Pubblicato il 11 lug 2023

Vittorio Bertola

Research & Innovation Engineer presso Open-Xchange



threads

La vicenda di Threads, il social alternativo a Twitter appena lanciato da Meta escludendo l’Europa non è la dimostrazione che l”Ue sta bloccando l’innovazione con le sue leggi, ma semmai è proprio l’emblema della drammatica consistenza del problema delle big tech.

Aziende che possono fare quel che vogliono, hanno potere vi vita e di morte sui loro utenti, ci indirizzano sui contenuti decisi dai loro algoritmi per far soldi: in poche parole, controllano e manipolano le nostre esistenze online spacciandosi per arene di libertà e democrazia.

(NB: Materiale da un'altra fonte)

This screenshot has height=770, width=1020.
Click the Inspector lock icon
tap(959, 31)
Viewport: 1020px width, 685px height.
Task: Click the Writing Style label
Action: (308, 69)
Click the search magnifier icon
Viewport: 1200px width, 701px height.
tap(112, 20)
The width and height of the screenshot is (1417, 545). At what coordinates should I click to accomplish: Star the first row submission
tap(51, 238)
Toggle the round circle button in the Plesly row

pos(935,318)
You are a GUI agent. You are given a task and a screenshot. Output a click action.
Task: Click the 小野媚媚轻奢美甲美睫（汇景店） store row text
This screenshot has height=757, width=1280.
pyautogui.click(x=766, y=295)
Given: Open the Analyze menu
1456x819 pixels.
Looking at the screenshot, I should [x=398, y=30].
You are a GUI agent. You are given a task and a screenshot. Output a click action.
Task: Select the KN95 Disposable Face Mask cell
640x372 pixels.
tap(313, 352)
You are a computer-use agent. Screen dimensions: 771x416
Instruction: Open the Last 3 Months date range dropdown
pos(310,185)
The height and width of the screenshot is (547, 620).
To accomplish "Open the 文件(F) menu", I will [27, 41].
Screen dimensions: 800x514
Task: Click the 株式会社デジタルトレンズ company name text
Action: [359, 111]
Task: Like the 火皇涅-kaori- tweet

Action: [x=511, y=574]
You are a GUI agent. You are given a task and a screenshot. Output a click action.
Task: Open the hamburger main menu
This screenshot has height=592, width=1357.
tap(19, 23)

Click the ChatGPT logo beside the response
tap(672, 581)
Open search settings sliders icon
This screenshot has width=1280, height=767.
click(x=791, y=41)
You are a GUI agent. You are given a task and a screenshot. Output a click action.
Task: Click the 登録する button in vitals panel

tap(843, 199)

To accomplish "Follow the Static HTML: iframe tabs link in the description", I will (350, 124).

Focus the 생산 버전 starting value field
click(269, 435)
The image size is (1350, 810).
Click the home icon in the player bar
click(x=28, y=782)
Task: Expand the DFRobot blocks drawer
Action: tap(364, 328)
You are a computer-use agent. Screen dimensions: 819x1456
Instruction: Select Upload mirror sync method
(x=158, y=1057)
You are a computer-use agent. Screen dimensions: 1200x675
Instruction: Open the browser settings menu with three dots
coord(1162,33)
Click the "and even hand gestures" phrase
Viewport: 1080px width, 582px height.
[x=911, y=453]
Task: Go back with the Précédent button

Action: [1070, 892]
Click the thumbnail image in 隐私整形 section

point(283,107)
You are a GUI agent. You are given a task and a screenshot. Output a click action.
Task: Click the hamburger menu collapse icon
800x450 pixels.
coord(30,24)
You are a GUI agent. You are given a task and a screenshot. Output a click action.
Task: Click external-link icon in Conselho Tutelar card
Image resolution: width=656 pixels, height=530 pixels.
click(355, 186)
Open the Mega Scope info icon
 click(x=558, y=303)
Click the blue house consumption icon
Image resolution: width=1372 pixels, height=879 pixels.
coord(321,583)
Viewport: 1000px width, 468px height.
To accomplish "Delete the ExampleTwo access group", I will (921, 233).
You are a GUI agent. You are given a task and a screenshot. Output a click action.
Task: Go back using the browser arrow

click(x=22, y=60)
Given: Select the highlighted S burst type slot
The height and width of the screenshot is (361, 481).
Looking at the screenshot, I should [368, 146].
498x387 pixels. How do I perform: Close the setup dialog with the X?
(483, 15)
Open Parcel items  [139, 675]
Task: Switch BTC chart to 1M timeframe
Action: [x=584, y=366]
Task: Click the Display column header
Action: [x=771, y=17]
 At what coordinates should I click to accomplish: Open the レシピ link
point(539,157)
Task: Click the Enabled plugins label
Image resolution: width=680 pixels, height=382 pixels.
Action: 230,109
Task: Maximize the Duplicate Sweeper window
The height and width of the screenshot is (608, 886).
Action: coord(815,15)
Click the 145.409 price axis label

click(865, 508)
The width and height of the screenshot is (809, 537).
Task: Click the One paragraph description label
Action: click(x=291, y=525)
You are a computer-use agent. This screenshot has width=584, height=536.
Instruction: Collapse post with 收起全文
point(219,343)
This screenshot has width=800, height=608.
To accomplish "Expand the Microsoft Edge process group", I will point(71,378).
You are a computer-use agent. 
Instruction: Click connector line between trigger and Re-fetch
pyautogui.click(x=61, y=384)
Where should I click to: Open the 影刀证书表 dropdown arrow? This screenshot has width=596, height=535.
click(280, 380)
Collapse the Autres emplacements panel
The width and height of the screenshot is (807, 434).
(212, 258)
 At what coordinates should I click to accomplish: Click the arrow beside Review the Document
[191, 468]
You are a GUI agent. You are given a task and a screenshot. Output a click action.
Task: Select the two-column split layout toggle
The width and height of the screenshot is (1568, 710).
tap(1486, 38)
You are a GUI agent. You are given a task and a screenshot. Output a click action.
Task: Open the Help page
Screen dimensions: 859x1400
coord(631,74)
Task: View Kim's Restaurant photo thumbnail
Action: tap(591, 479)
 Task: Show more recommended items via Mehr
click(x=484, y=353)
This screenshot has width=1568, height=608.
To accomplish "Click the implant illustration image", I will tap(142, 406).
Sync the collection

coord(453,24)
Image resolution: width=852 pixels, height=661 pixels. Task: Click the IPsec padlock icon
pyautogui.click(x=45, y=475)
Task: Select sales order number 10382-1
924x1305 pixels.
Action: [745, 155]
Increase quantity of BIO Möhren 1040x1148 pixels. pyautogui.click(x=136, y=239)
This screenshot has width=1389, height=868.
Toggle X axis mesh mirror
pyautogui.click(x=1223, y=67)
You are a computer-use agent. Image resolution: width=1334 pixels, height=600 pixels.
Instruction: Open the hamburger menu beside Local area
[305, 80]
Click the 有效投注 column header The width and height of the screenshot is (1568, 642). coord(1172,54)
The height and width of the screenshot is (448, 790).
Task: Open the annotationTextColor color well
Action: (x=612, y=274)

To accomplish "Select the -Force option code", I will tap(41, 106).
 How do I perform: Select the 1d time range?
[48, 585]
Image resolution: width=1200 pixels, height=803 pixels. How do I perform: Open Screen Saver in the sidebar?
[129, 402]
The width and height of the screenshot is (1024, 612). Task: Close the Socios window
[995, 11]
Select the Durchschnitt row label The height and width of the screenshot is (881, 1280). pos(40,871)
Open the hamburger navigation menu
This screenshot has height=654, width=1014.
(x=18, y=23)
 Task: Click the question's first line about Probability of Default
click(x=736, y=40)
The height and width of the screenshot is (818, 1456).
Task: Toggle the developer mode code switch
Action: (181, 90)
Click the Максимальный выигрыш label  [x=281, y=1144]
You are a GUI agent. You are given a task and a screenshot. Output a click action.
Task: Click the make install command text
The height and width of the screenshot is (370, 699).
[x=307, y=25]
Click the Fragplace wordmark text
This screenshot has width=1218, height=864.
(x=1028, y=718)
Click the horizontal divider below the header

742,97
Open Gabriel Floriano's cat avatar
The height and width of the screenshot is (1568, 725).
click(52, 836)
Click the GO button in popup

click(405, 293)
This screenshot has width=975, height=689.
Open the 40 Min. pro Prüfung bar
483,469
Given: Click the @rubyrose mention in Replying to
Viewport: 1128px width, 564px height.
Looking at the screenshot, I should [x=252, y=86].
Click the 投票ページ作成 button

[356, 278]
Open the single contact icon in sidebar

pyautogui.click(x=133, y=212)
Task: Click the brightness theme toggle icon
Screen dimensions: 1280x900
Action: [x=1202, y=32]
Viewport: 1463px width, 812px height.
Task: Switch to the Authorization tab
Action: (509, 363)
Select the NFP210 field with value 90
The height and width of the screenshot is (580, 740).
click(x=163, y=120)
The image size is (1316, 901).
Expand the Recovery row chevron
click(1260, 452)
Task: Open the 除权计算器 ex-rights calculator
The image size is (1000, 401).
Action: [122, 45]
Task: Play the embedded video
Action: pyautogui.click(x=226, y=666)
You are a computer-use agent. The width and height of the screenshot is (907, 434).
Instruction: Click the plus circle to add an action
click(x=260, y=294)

Threads: l’Europa uccide l’innovazione?

Le piattaforme Internet sono imprescindibili e immortali, dicevano. È impossibile anche solo pensare di fare concorrenza ad Amazon, a Facebook, ad Android e iOS, gridavano. In tanti, specialmente in Europa, hanno ripetuto queste frasi all’infinito, fino a convincere la Commissione Europea a promuovere una valanga di leggi per imbrigliare queste piattaforme, per riportarle sotto controllo e per difendere gli utenti finali e i potenziali concorrenti.

Poi, succede che Meta lancia Threads, la sua versione di Twitter, e in un paio di giorni mette insieme cento milioni di utenti; dà l’impressione di poter rimpiazzare l’originale, il supposto monopolista del dibattito politico online nel mondo occidentale, nel giro di qualche settimana. E perdipiù, massimo sfregio, lo fa escludendo l’Europa, tagliando fuori gli utenti europei e lasciandoli alla finestra, con la sensazione di essersi persi qualcosa di epocale. Molti veri o presunti esperti di digitale cominciano a lamentarsi, al grido di “l’Europa uccide l’innovazione”. Ma è proprio così?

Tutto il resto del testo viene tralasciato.